Please return all lines in the listing holding the word "icon".

--------------------------------

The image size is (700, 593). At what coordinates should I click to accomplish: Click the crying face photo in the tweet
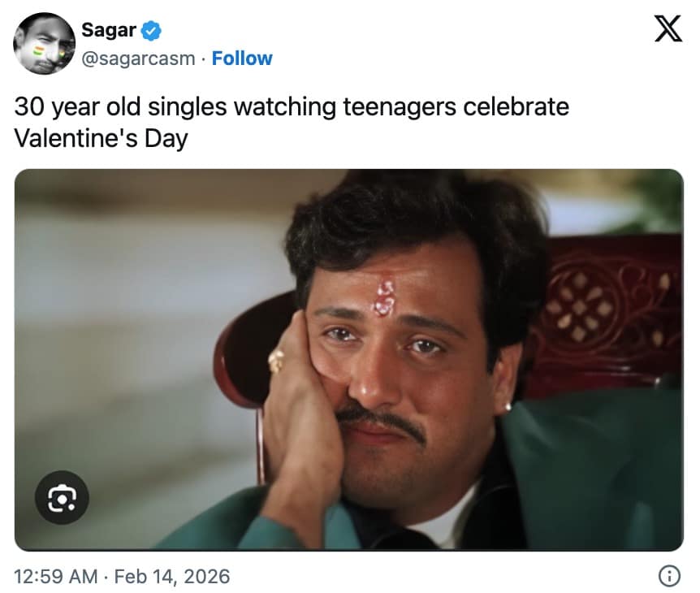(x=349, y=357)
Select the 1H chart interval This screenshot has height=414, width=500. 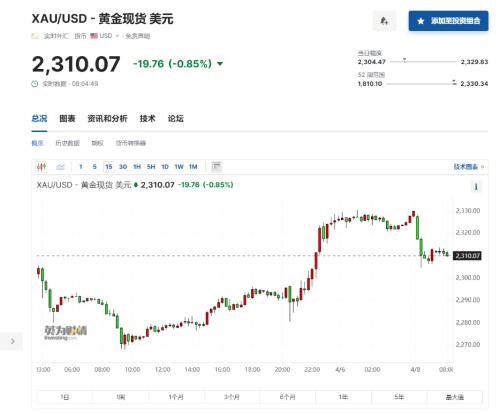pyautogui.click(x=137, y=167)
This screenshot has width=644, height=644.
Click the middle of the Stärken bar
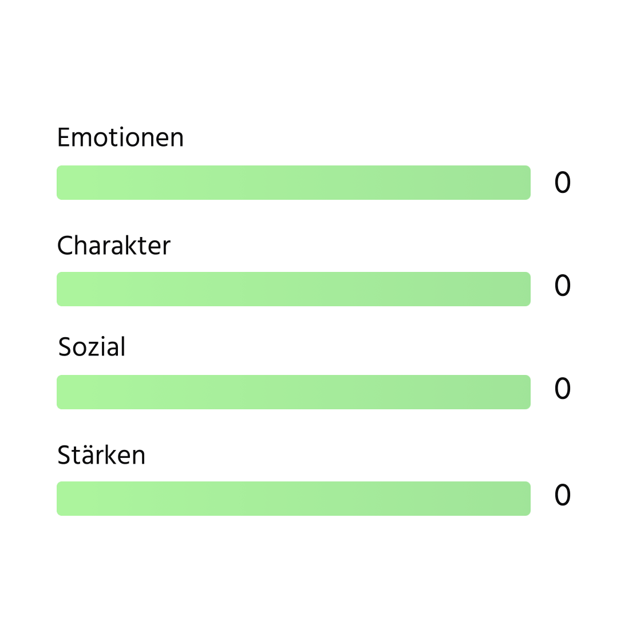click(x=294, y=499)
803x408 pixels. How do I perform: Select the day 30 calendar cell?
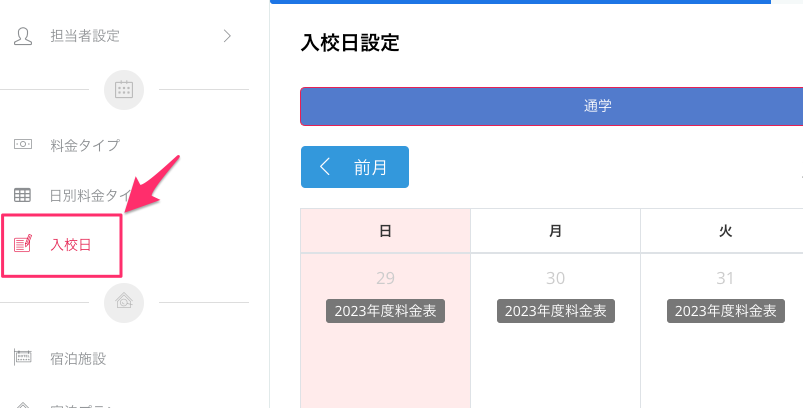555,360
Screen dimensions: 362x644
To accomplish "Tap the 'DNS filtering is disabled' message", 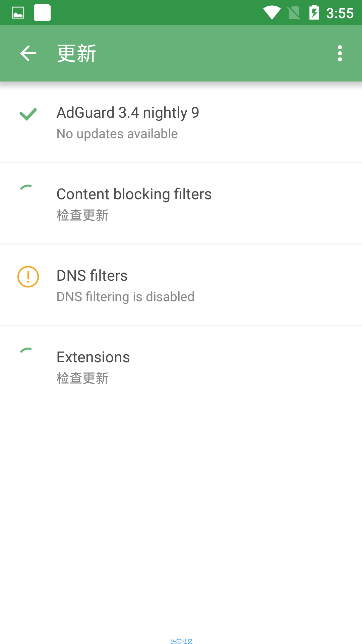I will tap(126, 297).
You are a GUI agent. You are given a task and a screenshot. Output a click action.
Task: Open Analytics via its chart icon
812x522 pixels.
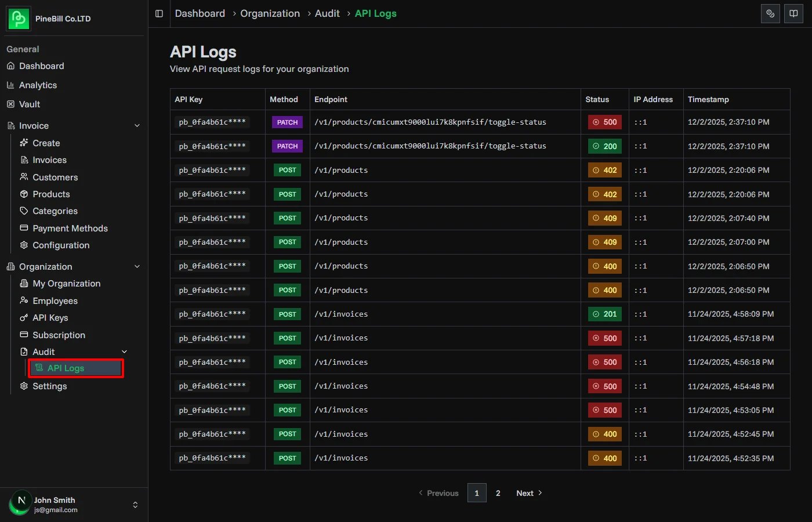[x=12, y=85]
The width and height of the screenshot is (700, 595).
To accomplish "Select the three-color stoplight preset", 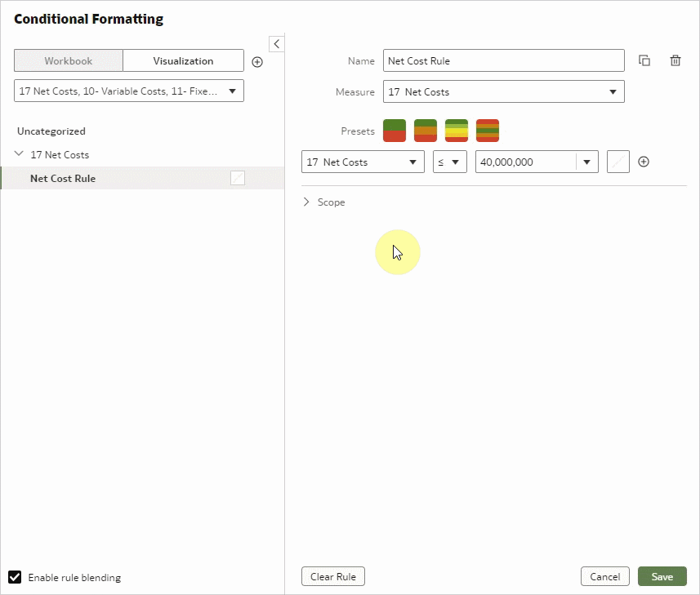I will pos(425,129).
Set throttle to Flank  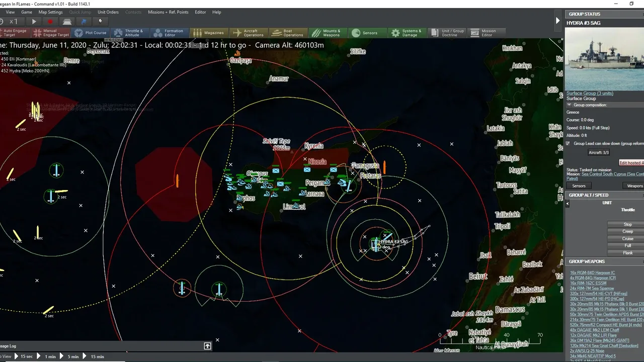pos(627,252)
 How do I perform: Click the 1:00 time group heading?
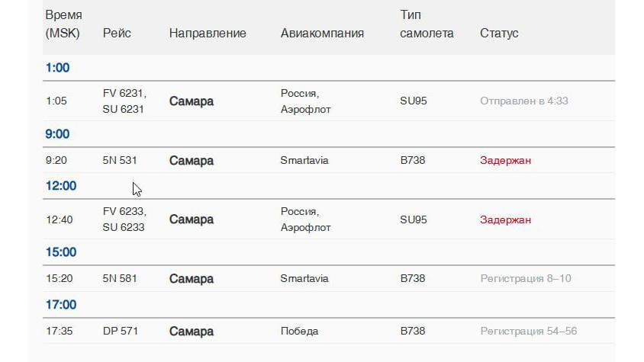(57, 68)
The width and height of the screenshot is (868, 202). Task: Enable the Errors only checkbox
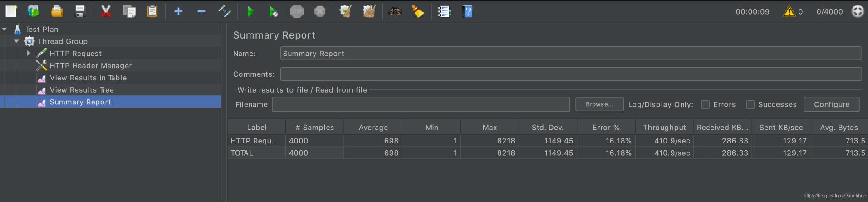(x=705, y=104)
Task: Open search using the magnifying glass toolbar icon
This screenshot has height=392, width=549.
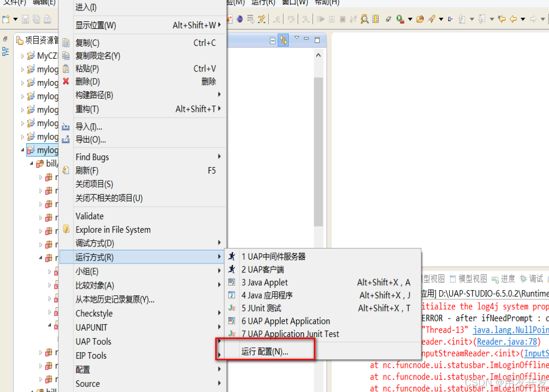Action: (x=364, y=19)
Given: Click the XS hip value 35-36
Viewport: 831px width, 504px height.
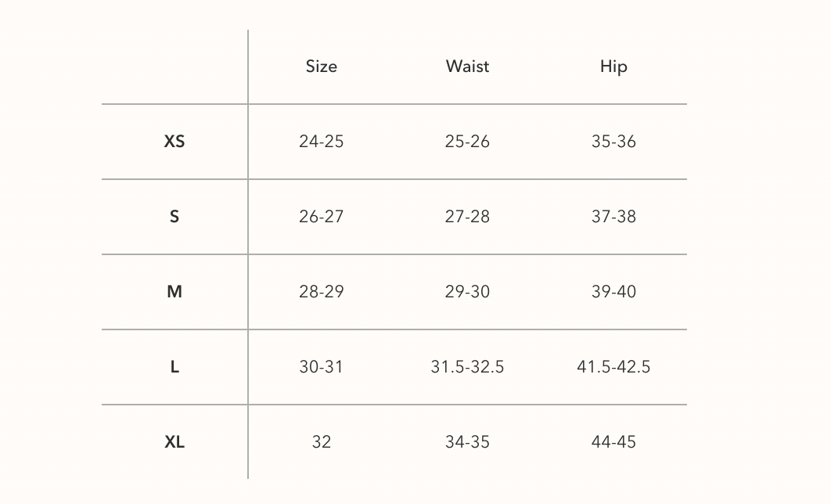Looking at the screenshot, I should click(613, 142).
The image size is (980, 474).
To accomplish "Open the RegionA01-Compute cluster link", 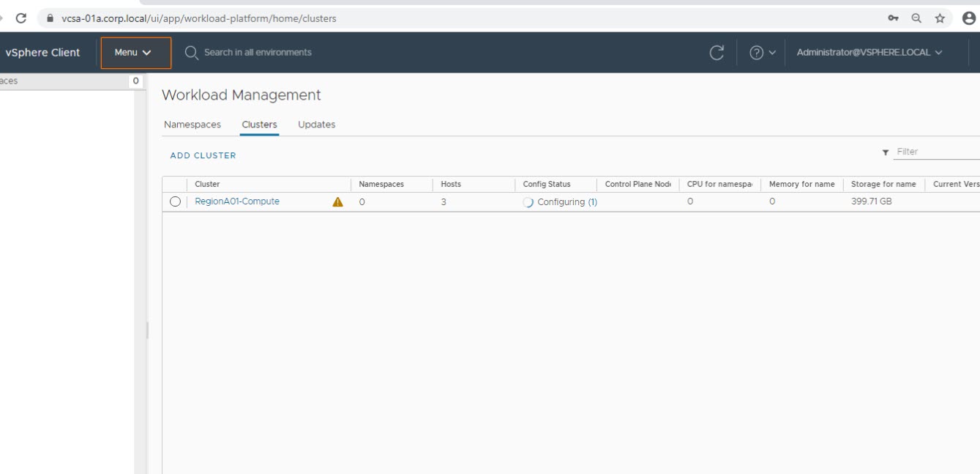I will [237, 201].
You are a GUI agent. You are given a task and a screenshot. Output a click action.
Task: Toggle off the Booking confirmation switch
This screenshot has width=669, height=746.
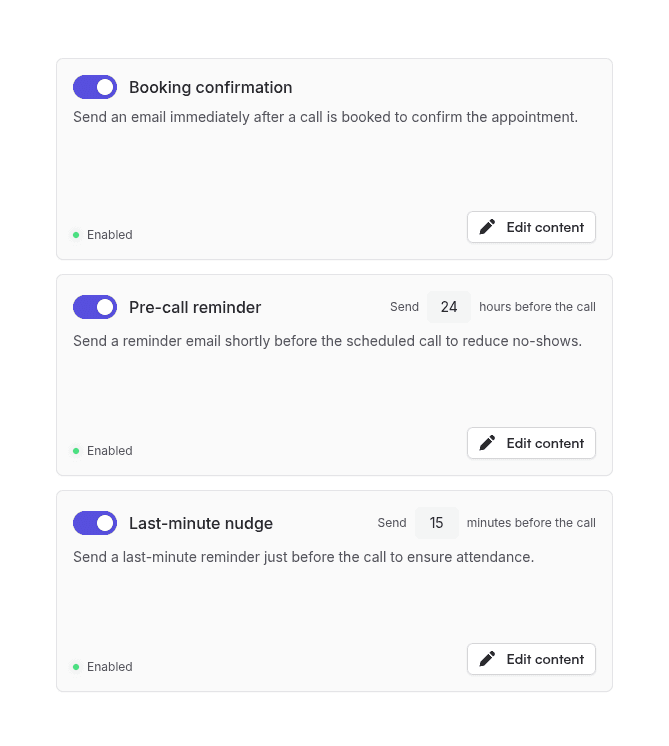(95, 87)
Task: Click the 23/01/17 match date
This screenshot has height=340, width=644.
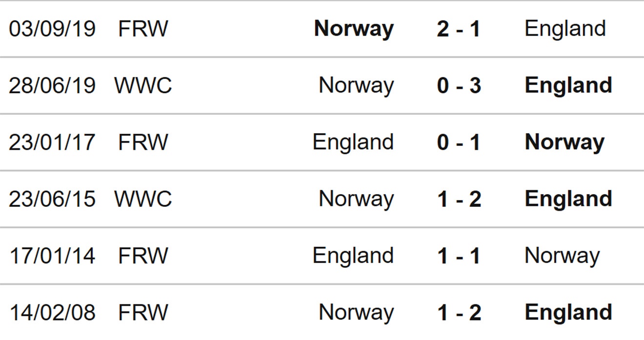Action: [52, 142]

--------------------------------

Result of the task →
Task: Open Analytics via its chart icon
Task: Open search using the magnifying glass toolbar icon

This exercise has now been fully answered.